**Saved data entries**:
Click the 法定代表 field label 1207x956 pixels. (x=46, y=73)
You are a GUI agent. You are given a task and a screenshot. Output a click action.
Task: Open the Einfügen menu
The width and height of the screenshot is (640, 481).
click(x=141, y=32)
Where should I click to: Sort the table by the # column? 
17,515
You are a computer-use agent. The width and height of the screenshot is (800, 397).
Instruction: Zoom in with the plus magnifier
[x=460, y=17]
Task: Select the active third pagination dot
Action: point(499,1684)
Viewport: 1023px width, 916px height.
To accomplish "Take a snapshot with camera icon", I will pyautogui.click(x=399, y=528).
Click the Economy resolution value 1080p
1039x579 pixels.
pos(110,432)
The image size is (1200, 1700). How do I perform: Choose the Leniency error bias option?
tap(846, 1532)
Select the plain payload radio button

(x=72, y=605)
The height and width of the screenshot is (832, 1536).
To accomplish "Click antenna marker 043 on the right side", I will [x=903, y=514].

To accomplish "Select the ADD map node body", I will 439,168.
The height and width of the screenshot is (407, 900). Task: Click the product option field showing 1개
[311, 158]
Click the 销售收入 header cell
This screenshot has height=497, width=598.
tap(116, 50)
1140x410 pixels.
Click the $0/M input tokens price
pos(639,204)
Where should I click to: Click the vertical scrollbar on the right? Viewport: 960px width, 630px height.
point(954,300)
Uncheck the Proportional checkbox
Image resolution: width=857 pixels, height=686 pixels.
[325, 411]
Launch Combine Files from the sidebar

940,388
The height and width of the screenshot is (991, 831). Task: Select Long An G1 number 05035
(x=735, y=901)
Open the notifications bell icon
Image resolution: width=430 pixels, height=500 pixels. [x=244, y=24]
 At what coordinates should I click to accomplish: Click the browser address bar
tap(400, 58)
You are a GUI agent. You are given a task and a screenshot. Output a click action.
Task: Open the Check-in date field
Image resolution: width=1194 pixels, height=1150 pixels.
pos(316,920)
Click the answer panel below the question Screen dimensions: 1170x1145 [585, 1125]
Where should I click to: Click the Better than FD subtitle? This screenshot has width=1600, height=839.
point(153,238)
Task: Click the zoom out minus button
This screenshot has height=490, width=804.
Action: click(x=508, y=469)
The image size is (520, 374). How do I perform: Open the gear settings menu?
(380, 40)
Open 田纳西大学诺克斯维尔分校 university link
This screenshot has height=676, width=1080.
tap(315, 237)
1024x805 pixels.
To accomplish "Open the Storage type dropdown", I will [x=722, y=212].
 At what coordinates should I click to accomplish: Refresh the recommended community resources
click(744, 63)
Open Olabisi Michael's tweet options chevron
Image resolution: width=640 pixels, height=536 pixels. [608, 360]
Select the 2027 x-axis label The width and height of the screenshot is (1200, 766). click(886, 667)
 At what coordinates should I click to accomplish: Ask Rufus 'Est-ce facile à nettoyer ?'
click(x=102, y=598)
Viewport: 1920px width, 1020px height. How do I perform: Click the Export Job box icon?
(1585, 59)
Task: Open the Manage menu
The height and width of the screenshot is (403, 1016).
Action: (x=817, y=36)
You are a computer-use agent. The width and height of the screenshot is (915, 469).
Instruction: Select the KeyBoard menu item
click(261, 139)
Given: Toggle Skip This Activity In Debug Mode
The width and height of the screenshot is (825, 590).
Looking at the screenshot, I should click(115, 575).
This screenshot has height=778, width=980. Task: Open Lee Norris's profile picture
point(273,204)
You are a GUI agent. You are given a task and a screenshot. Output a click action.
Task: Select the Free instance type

**EXERCISE DIRECTIONS**: All entries are to be repeated exactly and completely.

**RESPONSE AREA**:
Click the 法定代表 field label 1207x956 pixels. (x=46, y=73)
You are a GUI agent. You are given a task and a screenshot. Output a click action.
Task: Open the Einfügen menu
The width and height of the screenshot is (640, 481).
click(x=141, y=32)
Where should I click to: Sort the table by the # column? 
17,515
You are a computer-use agent. The width and height of the screenshot is (800, 397).
Instruction: Zoom in with the plus magnifier
[x=460, y=17]
Task: Select the active third pagination dot
Action: point(499,1684)
Viewport: 1023px width, 916px height.
To accomplish "Take a snapshot with camera icon", I will pyautogui.click(x=399, y=528).
Click the Economy resolution value 1080p
1039x579 pixels.
pos(110,432)
The image size is (1200, 1700). How do I perform: Choose the Leniency error bias option?
tap(846, 1532)
Select the plain payload radio button

(x=72, y=605)
The height and width of the screenshot is (832, 1536).
To accomplish "Click antenna marker 043 on the right side", I will [x=903, y=514].

To accomplish "Select the ADD map node body", I will 439,168.
The height and width of the screenshot is (407, 900). Task: Click the product option field showing 1개
[311, 158]
Click the 销售收入 header cell
This screenshot has height=497, width=598.
tap(116, 50)
1140x410 pixels.
Click the $0/M input tokens price
pos(639,204)
Where should I click to: Click the vertical scrollbar on the right? Viewport: 960px width, 630px height.
point(954,300)
Uncheck the Proportional checkbox
Image resolution: width=857 pixels, height=686 pixels.
[325, 411]
Launch Combine Files from the sidebar

940,388
The height and width of the screenshot is (991, 831). Task: Select Long An G1 number 05035
(x=735, y=901)
Open the notifications bell icon
Image resolution: width=430 pixels, height=500 pixels. [x=244, y=24]
 At what coordinates should I click to accomplish: Click the browser address bar
tap(400, 58)
You are a GUI agent. You are given a task and a screenshot. Output a click action.
Task: Open the Check-in date field
Image resolution: width=1194 pixels, height=1150 pixels.
pos(316,920)
Click the answer panel below the question Screen dimensions: 1170x1145 [585, 1125]
Where should I click to: Click the Better than FD subtitle? This screenshot has width=1600, height=839.
point(153,238)
Task: Click the zoom out minus button
This screenshot has height=490, width=804.
Action: click(x=508, y=469)
The image size is (520, 374). How do I perform: Open the gear settings menu?
(380, 40)
Open 田纳西大学诺克斯维尔分校 university link
This screenshot has height=676, width=1080.
tap(315, 237)
1024x805 pixels.
To accomplish "Open the Storage type dropdown", I will [x=722, y=212].
 At what coordinates should I click to accomplish: Refresh the recommended community resources
click(744, 63)
Open Olabisi Michael's tweet options chevron
Image resolution: width=640 pixels, height=536 pixels. [608, 360]
Select the 2027 x-axis label The width and height of the screenshot is (1200, 766). click(886, 667)
 At what coordinates should I click to accomplish: Ask Rufus 'Est-ce facile à nettoyer ?'
click(x=102, y=598)
Viewport: 1920px width, 1020px height. How do I perform: Click the Export Job box icon?
(1585, 59)
Task: Open the Manage menu
The height and width of the screenshot is (403, 1016).
Action: (x=817, y=36)
You are a computer-use agent. The width and height of the screenshot is (915, 469).
Instruction: Select the KeyBoard menu item
click(261, 139)
Given: Toggle Skip This Activity In Debug Mode
The width and height of the screenshot is (825, 590).
Looking at the screenshot, I should click(115, 575).
This screenshot has height=778, width=980. Task: Open Lee Norris's profile picture
point(273,204)
You are a GUI agent. You are given a task and a screenshot. Output a click action.
Task: Select the Free instance type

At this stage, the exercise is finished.